HOW HE SEES IT As unrest grows, China gets tough
By DANIEL SNEIDER
KNIGHT RIDDER NEWSPAPERS
Beneath the glitter and bustle of China's economic boom, discontent spreads like cracks in cement. Unrest surges, under the West's radar screen.
According to official Chinese police documents, recently acquired by a RAND analyst, there were 56,000 incidents of public protest last year. The protests range from small groups complaining about corrupt local officials to wildcat strikes involving thousands, even tens of thousands, of people.
The Chinese communist government struggles with that challenge, trying to find a mix of carrots and sticks that will pacify a disgruntled populace. Recently, however, there was more evidence the sticks have been out in force.
Last week the Chinese government began to censor billions of text messages sent between China's nearly 300 million cell phone users. Filters are being installed to monitor and delete messages that contain certain key words, phrases or numbers.
Last month, authorities detained Dr. Jiang Yanyong, a 72-year old surgeon in the People's Liberation Army who became a national hero for exposing the coverup of the SARS epidemic last year. He was arrested in response to a February letter to the party leadership urging them to admit their role in the bloody military assault on student, pro-democracy protesters in Tiananmen Square in 1989.
Hong Kong
In the former British colony of Hong Kong, where 350,000 marched in support of democracy on July 1, Beijing showed more flexibility. But it also signaled its readiness to veto a planned move to direct elections in 2007.
"I think they're nervous," says a U.S. official who closely follows Chinese developments. "The system is very brittle." The rise of protest, rural violence, strikes, even growing crime are all indications that the system of governance itself in China is under severe stress, he says.

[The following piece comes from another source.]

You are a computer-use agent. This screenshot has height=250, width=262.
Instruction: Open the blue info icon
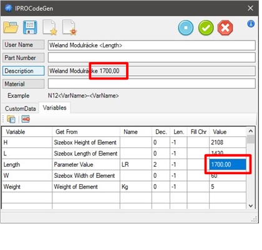pos(251,24)
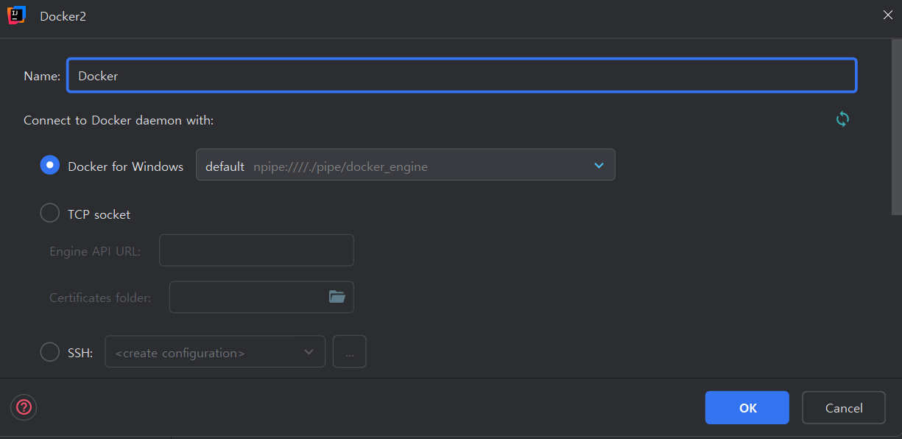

The arrest of Jiang and the crackdown on text messages are linked. Jiang's expose of the extent of SARS got circulated via text messages. Hundreds of thousands of messages on the topic were sent on the same day.

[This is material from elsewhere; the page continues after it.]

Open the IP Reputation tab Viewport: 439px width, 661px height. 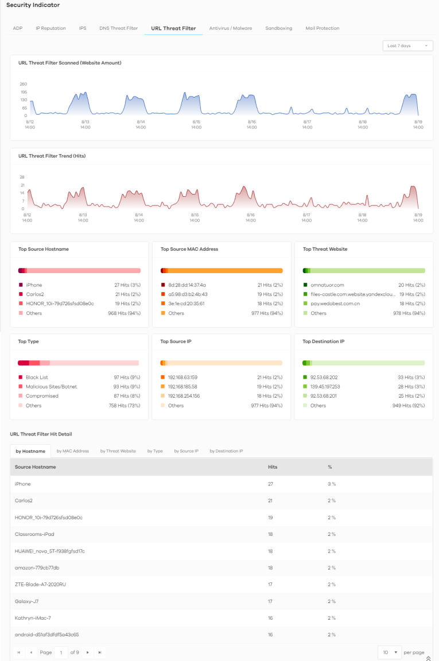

Using technology to link up small groups and organize larger protests has not escaped the notice of the police, says RAND analyst Murray Scot Tanner, who has studied internal documents of the Ministry of Public Security.
"The government's biggest concern is not simply unrest," says Tanner. "The biggest concern is organized unrest and opposition."

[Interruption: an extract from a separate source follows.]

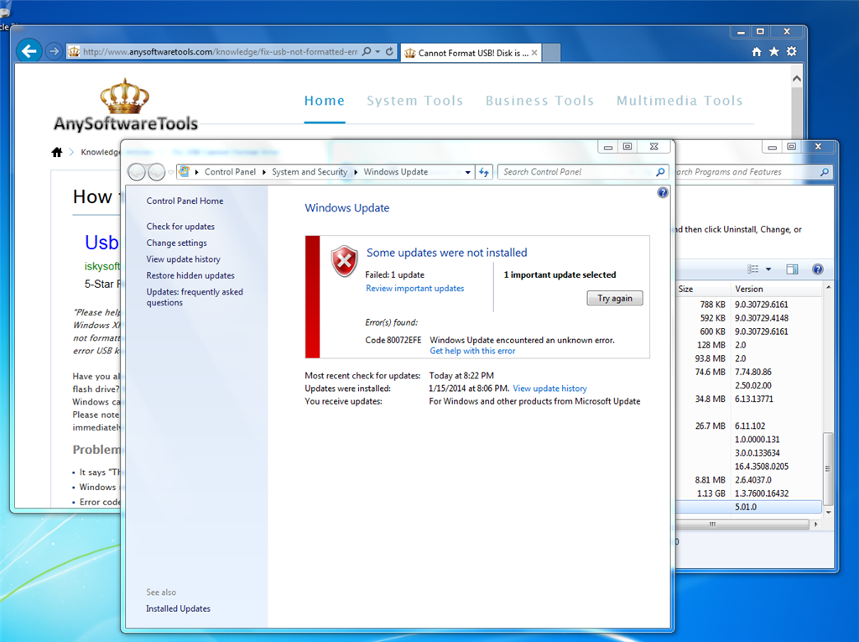The image size is (859, 642).
Task: Click the red error shield icon
Action: (x=344, y=261)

In the SARS case, "the government's efforts to try to control information were not only ineffective, they backfired," says Tanner. And the current effort is likely to fail as well. Anyone trying to keep spam out of their e-mail box knows how sieve-like filters can be. And the Chinese language, with its extensive homonyms, lends itself particularly well to coded communication.
Much of the current discontent stems from the uneven nature of China's economic growth. In areas where growth has been slowest -- such as China's rust belt of outdated state-owned industry in the northeast -- the unrest has been the worst, according to the Chinese police data.
This lends support to those in the Chinese government who hope that growth itself will solve the problem. The carrot camp advocates buying off protest, making concessions and only cracking down hard when the opposition grows too large or too violent.
Government corruption
But Tanner sees evidence that growth alone will not make the unrest go away. "People are protesting because they are being badly treated politically, because the government is corrupt or because legal avenues to redress grievances are inefficient," he says. And even in areas where China is booming, such as in the southeast, there is rising protest.
How the Chinese government manages the pressure to open up its society is of no small concern to the United States. China is going to think twice about complying with agreements to open its economy to international competition if it means more strikes and labor unrest.
Beijing already resists American demands to impose economic sanctions on North Korea for fear it will trigger a flow of refugees into its troubled northeast region. And the Chinese are likely to get tougher on Taiwan if they fear the nationalist response of their own population.
X Daniel Sneider is foreign affairs columnist for the San Jose Mercury News. Distributed by Knight Ridder/Tribune Information Services.